* [What is being asked]:
Retype, word for word, every line from the one holding "Сад. Огород. (811, 145)" through the one holding "уборка (1231, 2075)" in the entries below, both included, and only those lines.

[Dataset items]
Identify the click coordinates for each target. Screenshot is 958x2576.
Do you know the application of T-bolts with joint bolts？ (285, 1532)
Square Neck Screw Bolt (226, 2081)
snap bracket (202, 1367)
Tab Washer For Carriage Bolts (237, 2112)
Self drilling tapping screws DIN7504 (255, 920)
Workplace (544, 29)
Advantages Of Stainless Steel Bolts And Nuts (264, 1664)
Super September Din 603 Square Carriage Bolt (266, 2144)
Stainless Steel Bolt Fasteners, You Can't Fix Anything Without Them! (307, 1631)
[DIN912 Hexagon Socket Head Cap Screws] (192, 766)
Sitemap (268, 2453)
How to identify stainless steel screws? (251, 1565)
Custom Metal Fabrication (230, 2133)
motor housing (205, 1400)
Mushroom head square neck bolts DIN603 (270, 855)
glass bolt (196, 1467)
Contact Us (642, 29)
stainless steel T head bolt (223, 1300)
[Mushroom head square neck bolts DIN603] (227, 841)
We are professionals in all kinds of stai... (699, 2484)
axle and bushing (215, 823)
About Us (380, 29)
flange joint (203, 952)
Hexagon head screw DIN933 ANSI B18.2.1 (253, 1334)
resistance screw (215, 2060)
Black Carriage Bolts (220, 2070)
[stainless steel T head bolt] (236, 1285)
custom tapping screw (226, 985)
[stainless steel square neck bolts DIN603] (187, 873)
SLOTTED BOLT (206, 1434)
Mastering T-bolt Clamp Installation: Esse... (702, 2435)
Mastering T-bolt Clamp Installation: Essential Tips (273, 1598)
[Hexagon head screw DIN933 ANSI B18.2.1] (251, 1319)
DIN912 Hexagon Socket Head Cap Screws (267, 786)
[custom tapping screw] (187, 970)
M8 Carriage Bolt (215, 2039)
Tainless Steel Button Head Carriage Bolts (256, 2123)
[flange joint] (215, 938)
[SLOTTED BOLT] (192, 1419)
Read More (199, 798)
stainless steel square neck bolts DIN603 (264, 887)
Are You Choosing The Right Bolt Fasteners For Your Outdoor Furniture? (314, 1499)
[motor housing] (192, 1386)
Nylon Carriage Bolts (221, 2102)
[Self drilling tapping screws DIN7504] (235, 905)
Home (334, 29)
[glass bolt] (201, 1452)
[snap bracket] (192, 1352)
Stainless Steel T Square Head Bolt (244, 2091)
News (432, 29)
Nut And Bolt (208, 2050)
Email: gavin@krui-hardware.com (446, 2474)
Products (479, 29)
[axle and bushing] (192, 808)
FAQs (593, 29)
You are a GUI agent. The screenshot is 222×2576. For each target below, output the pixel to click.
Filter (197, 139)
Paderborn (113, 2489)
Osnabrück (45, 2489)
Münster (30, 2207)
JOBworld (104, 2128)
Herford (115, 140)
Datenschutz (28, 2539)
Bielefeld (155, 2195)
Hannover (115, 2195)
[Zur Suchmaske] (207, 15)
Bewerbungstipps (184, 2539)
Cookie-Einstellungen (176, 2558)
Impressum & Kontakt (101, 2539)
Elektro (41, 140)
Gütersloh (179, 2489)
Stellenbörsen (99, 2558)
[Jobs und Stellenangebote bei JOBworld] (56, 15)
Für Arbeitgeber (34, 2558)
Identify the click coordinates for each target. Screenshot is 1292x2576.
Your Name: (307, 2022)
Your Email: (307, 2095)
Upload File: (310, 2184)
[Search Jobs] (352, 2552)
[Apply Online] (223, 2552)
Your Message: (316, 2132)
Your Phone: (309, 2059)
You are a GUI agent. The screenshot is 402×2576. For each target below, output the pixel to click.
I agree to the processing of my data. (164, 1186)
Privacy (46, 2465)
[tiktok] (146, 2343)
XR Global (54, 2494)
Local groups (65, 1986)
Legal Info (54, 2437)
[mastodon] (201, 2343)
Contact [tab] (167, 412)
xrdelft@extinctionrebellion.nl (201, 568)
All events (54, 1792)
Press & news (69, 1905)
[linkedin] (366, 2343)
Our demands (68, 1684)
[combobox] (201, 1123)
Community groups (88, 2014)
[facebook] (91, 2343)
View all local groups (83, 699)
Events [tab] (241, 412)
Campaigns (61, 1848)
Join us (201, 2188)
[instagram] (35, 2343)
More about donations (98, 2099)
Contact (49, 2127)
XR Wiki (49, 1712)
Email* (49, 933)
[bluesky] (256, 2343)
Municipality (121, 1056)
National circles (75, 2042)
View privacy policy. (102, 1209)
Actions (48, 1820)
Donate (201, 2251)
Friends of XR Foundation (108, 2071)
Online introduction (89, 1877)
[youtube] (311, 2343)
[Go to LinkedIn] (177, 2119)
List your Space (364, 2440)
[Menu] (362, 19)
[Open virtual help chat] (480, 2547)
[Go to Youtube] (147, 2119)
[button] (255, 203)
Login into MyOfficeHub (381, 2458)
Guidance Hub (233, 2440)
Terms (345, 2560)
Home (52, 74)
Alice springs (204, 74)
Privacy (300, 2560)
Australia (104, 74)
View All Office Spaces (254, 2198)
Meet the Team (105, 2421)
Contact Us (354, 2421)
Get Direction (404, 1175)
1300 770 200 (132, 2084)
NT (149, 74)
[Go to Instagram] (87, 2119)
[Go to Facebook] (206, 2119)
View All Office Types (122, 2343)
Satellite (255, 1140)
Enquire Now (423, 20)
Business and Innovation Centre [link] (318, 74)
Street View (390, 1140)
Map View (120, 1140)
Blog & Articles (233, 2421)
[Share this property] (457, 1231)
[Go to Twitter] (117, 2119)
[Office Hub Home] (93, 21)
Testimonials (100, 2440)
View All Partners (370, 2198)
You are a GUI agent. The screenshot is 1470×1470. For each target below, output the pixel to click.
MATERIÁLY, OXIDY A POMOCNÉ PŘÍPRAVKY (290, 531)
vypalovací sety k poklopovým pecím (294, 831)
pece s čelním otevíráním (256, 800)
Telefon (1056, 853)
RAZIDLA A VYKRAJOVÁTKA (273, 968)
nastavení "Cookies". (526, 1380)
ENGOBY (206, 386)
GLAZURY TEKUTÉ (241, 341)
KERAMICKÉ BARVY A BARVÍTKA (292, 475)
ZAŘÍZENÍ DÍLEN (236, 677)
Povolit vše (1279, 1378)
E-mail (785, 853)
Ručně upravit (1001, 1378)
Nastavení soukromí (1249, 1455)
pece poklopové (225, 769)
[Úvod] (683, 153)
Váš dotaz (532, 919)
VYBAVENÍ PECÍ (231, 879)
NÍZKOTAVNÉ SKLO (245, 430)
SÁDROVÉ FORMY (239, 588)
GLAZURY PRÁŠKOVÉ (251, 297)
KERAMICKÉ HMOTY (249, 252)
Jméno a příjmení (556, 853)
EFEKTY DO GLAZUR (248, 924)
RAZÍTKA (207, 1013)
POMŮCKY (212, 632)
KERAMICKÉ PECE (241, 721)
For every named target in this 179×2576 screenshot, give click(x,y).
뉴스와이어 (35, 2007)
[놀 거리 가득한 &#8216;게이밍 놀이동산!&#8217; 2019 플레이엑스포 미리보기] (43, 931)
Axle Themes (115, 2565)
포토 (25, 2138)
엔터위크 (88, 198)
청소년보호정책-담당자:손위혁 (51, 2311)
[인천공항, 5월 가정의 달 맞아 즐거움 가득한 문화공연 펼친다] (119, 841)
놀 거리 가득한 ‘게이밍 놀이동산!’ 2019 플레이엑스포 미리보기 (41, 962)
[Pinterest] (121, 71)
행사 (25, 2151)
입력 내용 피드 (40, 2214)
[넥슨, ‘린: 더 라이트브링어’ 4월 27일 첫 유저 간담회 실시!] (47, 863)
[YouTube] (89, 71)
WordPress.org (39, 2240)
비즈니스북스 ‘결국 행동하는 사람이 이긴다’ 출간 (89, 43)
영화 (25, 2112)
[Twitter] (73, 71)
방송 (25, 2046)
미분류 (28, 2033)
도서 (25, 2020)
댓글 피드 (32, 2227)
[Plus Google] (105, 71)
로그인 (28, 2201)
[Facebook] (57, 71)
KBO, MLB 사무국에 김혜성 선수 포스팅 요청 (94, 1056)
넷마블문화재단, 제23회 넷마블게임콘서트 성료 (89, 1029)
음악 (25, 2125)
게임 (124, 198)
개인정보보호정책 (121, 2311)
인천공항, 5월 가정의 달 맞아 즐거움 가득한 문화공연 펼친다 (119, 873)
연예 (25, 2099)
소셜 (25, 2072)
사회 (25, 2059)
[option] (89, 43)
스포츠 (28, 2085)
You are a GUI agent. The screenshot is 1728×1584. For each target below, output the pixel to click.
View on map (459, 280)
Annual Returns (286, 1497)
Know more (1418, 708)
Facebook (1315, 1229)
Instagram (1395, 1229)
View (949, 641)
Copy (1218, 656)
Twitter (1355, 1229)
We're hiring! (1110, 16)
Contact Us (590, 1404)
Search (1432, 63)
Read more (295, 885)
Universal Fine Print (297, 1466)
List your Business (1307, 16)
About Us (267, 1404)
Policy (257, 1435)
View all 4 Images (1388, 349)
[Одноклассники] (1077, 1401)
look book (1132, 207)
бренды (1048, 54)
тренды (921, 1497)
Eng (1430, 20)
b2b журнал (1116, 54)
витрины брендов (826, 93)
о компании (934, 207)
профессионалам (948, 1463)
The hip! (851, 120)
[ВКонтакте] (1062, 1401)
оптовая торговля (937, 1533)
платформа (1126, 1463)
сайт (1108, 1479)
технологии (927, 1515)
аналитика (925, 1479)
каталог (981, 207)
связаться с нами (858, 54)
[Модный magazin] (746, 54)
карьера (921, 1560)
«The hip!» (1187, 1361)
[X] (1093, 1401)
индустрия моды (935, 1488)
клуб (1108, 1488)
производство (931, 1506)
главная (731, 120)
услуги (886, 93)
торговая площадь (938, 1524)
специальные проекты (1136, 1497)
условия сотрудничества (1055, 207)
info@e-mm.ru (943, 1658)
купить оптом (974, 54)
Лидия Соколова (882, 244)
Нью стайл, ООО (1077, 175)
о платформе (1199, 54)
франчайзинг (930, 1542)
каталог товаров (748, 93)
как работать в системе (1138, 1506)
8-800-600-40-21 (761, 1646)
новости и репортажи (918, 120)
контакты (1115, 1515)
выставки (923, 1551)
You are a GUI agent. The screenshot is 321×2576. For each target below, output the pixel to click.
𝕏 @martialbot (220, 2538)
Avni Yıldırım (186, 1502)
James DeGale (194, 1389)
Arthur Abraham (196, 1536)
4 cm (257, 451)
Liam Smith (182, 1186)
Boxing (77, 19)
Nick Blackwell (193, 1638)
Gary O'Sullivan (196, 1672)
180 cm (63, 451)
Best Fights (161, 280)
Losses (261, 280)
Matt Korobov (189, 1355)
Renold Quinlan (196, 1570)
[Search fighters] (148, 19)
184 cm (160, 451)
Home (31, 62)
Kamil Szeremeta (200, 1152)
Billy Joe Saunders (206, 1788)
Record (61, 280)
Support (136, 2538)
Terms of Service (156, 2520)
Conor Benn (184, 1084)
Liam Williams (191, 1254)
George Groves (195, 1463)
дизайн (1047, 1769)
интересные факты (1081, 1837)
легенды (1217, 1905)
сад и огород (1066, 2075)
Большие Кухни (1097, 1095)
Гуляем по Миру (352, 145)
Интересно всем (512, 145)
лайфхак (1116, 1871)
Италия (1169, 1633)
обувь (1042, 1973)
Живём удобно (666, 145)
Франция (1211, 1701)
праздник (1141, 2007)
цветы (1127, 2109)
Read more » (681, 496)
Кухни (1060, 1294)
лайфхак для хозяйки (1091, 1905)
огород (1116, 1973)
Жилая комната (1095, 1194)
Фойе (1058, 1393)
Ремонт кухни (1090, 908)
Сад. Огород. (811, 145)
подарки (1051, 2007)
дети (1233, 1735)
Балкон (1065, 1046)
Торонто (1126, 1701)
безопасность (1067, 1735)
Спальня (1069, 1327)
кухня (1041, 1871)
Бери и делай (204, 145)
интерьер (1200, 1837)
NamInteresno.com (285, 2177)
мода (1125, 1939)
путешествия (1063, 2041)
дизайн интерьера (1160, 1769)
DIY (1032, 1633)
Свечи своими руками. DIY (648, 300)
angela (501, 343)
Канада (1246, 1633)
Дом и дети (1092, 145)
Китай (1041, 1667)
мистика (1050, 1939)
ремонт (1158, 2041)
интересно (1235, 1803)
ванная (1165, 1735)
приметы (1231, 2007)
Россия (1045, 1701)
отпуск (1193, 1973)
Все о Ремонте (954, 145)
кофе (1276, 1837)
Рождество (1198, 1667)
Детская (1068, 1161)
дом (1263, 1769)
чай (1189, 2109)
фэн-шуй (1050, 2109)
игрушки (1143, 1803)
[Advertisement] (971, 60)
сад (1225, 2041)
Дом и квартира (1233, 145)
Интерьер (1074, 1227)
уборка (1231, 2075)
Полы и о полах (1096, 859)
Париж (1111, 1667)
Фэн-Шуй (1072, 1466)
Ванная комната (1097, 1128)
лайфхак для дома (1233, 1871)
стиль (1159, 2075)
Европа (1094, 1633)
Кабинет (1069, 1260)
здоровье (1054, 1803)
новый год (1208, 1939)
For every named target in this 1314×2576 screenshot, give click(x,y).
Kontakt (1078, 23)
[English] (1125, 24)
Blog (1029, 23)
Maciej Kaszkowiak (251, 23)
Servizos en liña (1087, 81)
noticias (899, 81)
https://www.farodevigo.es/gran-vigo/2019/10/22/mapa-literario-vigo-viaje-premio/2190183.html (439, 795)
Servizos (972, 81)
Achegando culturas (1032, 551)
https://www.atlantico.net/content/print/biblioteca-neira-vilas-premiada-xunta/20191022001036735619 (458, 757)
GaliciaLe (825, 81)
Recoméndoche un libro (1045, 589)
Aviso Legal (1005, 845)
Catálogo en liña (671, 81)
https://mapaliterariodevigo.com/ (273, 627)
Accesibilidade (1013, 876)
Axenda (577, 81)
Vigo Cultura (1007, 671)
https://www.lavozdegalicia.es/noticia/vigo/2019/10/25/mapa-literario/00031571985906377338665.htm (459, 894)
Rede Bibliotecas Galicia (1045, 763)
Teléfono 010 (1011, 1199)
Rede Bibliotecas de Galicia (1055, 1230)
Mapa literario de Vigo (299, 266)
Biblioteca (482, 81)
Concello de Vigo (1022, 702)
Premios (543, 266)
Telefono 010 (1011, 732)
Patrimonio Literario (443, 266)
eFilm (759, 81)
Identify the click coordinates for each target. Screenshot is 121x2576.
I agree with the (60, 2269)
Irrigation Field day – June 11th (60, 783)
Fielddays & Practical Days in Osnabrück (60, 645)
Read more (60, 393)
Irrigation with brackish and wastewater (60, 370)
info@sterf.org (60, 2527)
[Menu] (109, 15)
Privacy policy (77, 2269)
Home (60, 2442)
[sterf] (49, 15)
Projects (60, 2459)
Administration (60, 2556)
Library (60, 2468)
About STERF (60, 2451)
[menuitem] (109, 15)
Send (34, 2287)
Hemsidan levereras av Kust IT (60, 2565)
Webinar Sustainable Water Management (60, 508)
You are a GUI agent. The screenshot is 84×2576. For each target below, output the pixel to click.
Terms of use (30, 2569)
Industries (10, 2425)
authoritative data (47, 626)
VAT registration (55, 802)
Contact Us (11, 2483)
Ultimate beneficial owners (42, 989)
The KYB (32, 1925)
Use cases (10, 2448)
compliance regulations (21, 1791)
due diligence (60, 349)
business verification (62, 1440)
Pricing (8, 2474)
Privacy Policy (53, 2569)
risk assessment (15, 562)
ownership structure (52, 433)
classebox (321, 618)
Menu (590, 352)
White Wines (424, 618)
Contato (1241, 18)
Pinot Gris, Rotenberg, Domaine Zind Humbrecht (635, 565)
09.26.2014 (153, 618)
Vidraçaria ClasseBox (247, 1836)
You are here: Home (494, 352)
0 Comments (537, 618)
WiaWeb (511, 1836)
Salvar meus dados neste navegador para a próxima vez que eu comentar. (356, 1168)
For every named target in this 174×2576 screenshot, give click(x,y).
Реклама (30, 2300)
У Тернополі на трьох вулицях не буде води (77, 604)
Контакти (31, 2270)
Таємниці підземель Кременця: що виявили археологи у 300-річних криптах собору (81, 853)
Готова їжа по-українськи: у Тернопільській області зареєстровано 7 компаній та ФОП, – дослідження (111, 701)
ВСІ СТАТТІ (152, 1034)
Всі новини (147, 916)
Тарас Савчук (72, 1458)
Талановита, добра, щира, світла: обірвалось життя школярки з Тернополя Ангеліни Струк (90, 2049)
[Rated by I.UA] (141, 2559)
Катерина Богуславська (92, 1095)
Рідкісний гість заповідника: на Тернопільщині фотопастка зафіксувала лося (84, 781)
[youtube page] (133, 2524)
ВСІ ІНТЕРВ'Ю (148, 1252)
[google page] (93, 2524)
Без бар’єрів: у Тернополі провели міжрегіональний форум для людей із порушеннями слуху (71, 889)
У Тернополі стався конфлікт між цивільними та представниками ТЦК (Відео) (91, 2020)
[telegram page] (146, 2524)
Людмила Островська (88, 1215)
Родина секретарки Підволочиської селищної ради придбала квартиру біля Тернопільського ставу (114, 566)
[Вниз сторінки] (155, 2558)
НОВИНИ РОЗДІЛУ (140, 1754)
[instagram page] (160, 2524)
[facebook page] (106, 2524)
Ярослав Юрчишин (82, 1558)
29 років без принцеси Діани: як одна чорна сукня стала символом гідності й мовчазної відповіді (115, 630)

* [Worked solution]:
Сад. Огород. (811, 145)
подарки (1051, 2007)
дети (1233, 1735)
Балкон (1065, 1046)
Торонто (1126, 1701)
безопасность (1067, 1735)
Спальня (1069, 1327)
кухня (1041, 1871)
Бери и делай (204, 145)
интерьер (1200, 1837)
NamInteresno.com (285, 2177)
мода (1125, 1939)
путешествия (1063, 2041)
дизайн интерьера (1160, 1769)
DIY (1032, 1633)
Свечи своими руками. DIY (648, 300)
angela (501, 343)
Канада (1246, 1633)
Дом и дети (1092, 145)
Китай (1041, 1667)
мистика (1050, 1939)
ремонт (1158, 2041)
интересно (1235, 1803)
ванная (1165, 1735)
приметы (1231, 2007)
Россия (1045, 1701)
отпуск (1193, 1973)
Все о Ремонте (954, 145)
кофе (1276, 1837)
Рождество (1198, 1667)
Детская (1068, 1161)
дом (1263, 1769)
чай (1189, 2109)
фэн-шуй (1050, 2109)
игрушки (1143, 1803)
[Advertisement] (971, 60)
сад (1225, 2041)
Дом и квартира (1233, 145)
Интерьер (1074, 1227)
уборка (1231, 2075)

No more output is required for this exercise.